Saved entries
# # # # #
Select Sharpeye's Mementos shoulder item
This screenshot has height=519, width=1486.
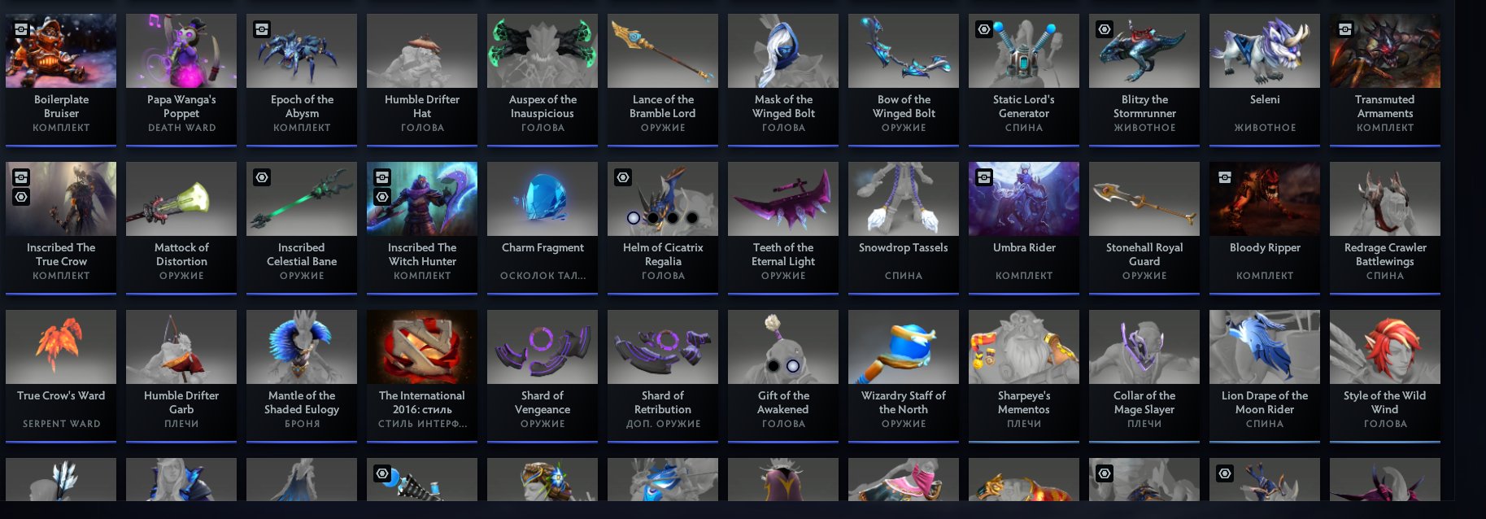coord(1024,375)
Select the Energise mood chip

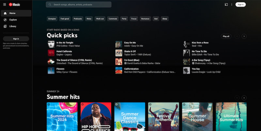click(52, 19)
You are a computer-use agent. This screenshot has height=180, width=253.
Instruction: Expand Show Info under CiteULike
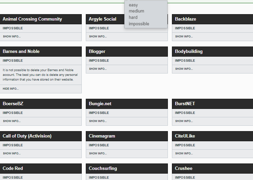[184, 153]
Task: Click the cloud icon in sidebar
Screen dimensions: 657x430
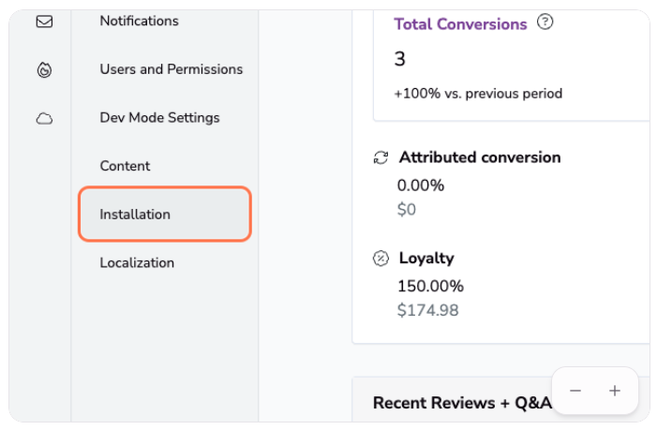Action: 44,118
# # # # #
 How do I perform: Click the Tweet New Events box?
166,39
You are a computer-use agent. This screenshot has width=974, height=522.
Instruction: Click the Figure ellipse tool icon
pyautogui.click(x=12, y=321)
# # # # #
● **WHAT THE TASK REQUIRES**:
Each line that includes the string "computer" should be copied from the data.

● **RESPONSE TO THIS TASK**:
You are a computer-use agent. This screenshot has height=180, width=253.
You are a computer-use agent. This screenshot has width=974, height=522.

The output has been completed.